Pharmacogenomics of metabotropic glutamate receptor subtype 1 and in vivo malignant melanoma formation.

We have previously shown that ectopic expression of metabotropic glutamate receptor subtype 1 in melanocytes is essential for both development and in vivo growth of melanoma using newly developed transgenic mice which conditionally express metabotropic glutamate receptor subtype 1 (mGluR1). In this study, we developed conditional transgenic mice, which harbor melanocytes not only in the dermis and hair follicles but also in the epidermis using stem cell factor transgenic mice. Pigmented plaques on the backs, tails, ears or groins of the transgenic mice began to appear 13 weeks after activation of the mGluR1 transgene, and the transgenic mice produced melanomas at a frequency of 100% 36 weeks after transgene activation. Although this transgenic mouse harbors melanocytes in the epidermis, proliferation of melanoma cells took place in the dermis. To elucidate the signals involved in development and growth of melanoma, inhibitors to phospholipase C, protein kinase C and mitogen-activated protein kinase kinase 1/2, and antagonists to Ca(2+) and calmodulin were administrated to transgenic mice.
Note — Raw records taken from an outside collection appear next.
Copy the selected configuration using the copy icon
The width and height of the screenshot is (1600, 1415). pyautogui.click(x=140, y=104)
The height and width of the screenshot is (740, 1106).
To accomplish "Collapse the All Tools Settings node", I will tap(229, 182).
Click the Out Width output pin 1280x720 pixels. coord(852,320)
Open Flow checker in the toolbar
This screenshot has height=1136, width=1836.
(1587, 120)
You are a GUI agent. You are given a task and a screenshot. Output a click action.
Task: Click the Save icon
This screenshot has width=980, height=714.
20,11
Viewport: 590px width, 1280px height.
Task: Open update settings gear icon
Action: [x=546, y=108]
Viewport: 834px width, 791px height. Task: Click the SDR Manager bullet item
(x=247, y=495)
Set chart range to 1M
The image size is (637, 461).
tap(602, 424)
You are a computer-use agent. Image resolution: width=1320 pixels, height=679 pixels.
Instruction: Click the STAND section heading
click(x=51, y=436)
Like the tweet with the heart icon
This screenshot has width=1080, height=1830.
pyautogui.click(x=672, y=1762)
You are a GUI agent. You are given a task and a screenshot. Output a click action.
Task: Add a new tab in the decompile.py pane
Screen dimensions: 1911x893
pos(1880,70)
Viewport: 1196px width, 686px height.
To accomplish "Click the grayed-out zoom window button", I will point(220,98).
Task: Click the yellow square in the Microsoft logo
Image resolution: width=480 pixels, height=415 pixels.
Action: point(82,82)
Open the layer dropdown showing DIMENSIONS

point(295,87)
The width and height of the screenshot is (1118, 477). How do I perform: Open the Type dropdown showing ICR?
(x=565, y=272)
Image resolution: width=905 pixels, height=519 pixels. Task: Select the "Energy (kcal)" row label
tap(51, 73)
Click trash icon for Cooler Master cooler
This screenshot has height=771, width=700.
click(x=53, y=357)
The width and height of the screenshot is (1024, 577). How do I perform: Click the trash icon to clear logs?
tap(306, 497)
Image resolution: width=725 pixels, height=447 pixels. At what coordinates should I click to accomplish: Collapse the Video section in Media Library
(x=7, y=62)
Each signal inhibitor to phospholipase, protein kinase C, Ca(2+) release, calmodulin and mitogen-activated protein kinase kinase 1/2 inhibited melanoma development. However, once melanoma was developed, the growth of melanoma was dramatically inhibited only by the inhibitor to mitogen-activated protein kinase kinase 1/2 with partial inhibition by inhibitors to protein kinase C and phospholipase C. This inhibition of melanoma growth was well correlated with the expression of phosphorylated extracellular signal-regulated kinase 1/2 and Ki-67. These results indicate that for development of melanoma, activation of every signaling pathway from mGluR1 is required. However, for growth of melanoma, the extracellular signal-regulated kinase pathway plays a key role.